## start Records to use
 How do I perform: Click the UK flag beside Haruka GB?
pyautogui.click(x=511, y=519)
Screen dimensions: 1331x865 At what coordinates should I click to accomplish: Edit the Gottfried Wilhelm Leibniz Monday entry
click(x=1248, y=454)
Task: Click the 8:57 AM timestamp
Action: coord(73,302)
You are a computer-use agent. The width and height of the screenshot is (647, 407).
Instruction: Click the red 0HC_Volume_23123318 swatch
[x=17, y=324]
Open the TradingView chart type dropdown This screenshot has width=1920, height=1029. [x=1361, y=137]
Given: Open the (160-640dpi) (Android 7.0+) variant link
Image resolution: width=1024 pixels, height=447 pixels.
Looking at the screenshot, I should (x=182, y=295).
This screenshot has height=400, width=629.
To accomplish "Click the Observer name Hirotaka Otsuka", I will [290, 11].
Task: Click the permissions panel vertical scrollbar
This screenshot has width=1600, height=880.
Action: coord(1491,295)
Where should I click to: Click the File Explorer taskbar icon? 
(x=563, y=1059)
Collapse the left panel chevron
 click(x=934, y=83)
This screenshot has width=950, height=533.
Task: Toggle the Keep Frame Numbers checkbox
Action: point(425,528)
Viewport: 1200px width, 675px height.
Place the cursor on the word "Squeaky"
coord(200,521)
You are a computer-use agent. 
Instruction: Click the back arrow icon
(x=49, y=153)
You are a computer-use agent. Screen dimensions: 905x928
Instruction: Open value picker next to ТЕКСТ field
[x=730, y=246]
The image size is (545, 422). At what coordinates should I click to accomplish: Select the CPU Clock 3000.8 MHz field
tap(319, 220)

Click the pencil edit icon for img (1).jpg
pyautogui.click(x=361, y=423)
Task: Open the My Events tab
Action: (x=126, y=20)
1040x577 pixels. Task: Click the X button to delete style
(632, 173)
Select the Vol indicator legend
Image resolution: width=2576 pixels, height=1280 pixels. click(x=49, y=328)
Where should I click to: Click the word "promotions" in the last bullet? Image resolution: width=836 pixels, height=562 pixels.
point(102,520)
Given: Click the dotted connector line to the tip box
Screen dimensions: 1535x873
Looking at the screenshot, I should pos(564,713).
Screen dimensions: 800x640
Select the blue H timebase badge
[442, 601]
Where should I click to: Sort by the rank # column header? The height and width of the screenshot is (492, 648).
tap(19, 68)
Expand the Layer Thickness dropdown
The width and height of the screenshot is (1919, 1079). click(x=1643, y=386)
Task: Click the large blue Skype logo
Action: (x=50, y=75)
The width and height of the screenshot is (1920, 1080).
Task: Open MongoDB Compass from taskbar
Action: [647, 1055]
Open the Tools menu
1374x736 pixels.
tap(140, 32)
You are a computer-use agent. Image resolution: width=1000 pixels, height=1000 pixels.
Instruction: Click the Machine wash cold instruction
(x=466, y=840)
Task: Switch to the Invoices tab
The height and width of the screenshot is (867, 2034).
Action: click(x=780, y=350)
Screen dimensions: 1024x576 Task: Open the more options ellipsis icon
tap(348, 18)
## end Records to use
Could you rewrite all of the rows above as a Markdown table with the columns Number and Line, giving each line its own number and leaving out any blank lines?

**Result for this task:**
| Number | Line |
|---|---|
| 1 |  How do I perform: Click the UK flag beside Haruka GB? |
| 2 | pyautogui.click(x=511, y=519) |
| 3 | Screen dimensions: 1331x865 At what coordinates should I click to accomplish: Edit the Gottfried Wilhelm Leibniz Monday entry |
| 4 | click(x=1248, y=454) |
| 5 | Task: Click the 8:57 AM timestamp |
| 6 | Action: coord(73,302) |
| 7 | You are a computer-use agent. The width and height of the screenshot is (647, 407). |
| 8 | Instruction: Click the red 0HC_Volume_23123318 swatch |
| 9 | [x=17, y=324] |
| 10 | Open the TradingView chart type dropdown This screenshot has width=1920, height=1029. [x=1361, y=137] |
| 11 | Given: Open the (160-640dpi) (Android 7.0+) variant link |
| 12 | Image resolution: width=1024 pixels, height=447 pixels. |
| 13 | Looking at the screenshot, I should (x=182, y=295). |
| 14 | This screenshot has height=400, width=629. |
| 15 | To accomplish "Click the Observer name Hirotaka Otsuka", I will [290, 11]. |
| 16 | Task: Click the permissions panel vertical scrollbar |
| 17 | This screenshot has width=1600, height=880. |
| 18 | Action: coord(1491,295) |
| 19 | Where should I click to: Click the File Explorer taskbar icon?  |
| 20 | (x=563, y=1059) |
| 21 | Collapse the left panel chevron |
| 22 |  click(x=934, y=83) |
| 23 | This screenshot has width=950, height=533. |
| 24 | Task: Toggle the Keep Frame Numbers checkbox |
| 25 | Action: point(425,528) |
| 26 | Viewport: 1200px width, 675px height. |
| 27 | Place the cursor on the word "Squeaky" |
| 28 | coord(200,521) |
| 29 | You are a computer-use agent.  |
| 30 | Instruction: Click the back arrow icon |
| 31 | (x=49, y=153) |
| 32 | You are a computer-use agent. Screen dimensions: 905x928 |
| 33 | Instruction: Open value picker next to ТЕКСТ field |
| 34 | [x=730, y=246] |
| 35 | The image size is (545, 422). At what coordinates should I click to accomplish: Select the CPU Clock 3000.8 MHz field |
| 36 | tap(319, 220) |
| 37 | Click the pencil edit icon for img (1).jpg |
| 38 | pyautogui.click(x=361, y=423) |
| 39 | Task: Open the My Events tab |
| 40 | Action: (x=126, y=20) |
| 41 | 1040x577 pixels. Task: Click the X button to delete style |
| 42 | (632, 173) |
| 43 | Select the Vol indicator legend |
| 44 | Image resolution: width=2576 pixels, height=1280 pixels. click(x=49, y=328) |
| 45 | Where should I click to: Click the word "promotions" in the last bullet? Image resolution: width=836 pixels, height=562 pixels. |
| 46 | point(102,520) |
| 47 | Given: Click the dotted connector line to the tip box |
| 48 | Screen dimensions: 1535x873 |
| 49 | Looking at the screenshot, I should pos(564,713). |
| 50 | Screen dimensions: 800x640 |
| 51 | Select the blue H timebase badge |
| 52 | [442, 601] |
| 53 | Where should I click to: Sort by the rank # column header? The height and width of the screenshot is (492, 648). |
| 54 | tap(19, 68) |
| 55 | Expand the Layer Thickness dropdown |
| 56 | The width and height of the screenshot is (1919, 1079). click(x=1643, y=386) |
| 57 | Task: Click the large blue Skype logo |
| 58 | Action: (x=50, y=75) |
| 59 | The width and height of the screenshot is (1920, 1080). |
| 60 | Task: Open MongoDB Compass from taskbar |
| 61 | Action: [647, 1055] |
| 62 | Open the Tools menu |
| 63 | 1374x736 pixels. |
| 64 | tap(140, 32) |
| 65 | You are a computer-use agent. Image resolution: width=1000 pixels, height=1000 pixels. |
| 66 | Instruction: Click the Machine wash cold instruction |
| 67 | (x=466, y=840) |
| 68 | Task: Switch to the Invoices tab |
| 69 | The height and width of the screenshot is (867, 2034). |
| 70 | Action: click(x=780, y=350) |
| 71 | Screen dimensions: 1024x576 Task: Open the more options ellipsis icon |
| 72 | tap(348, 18) |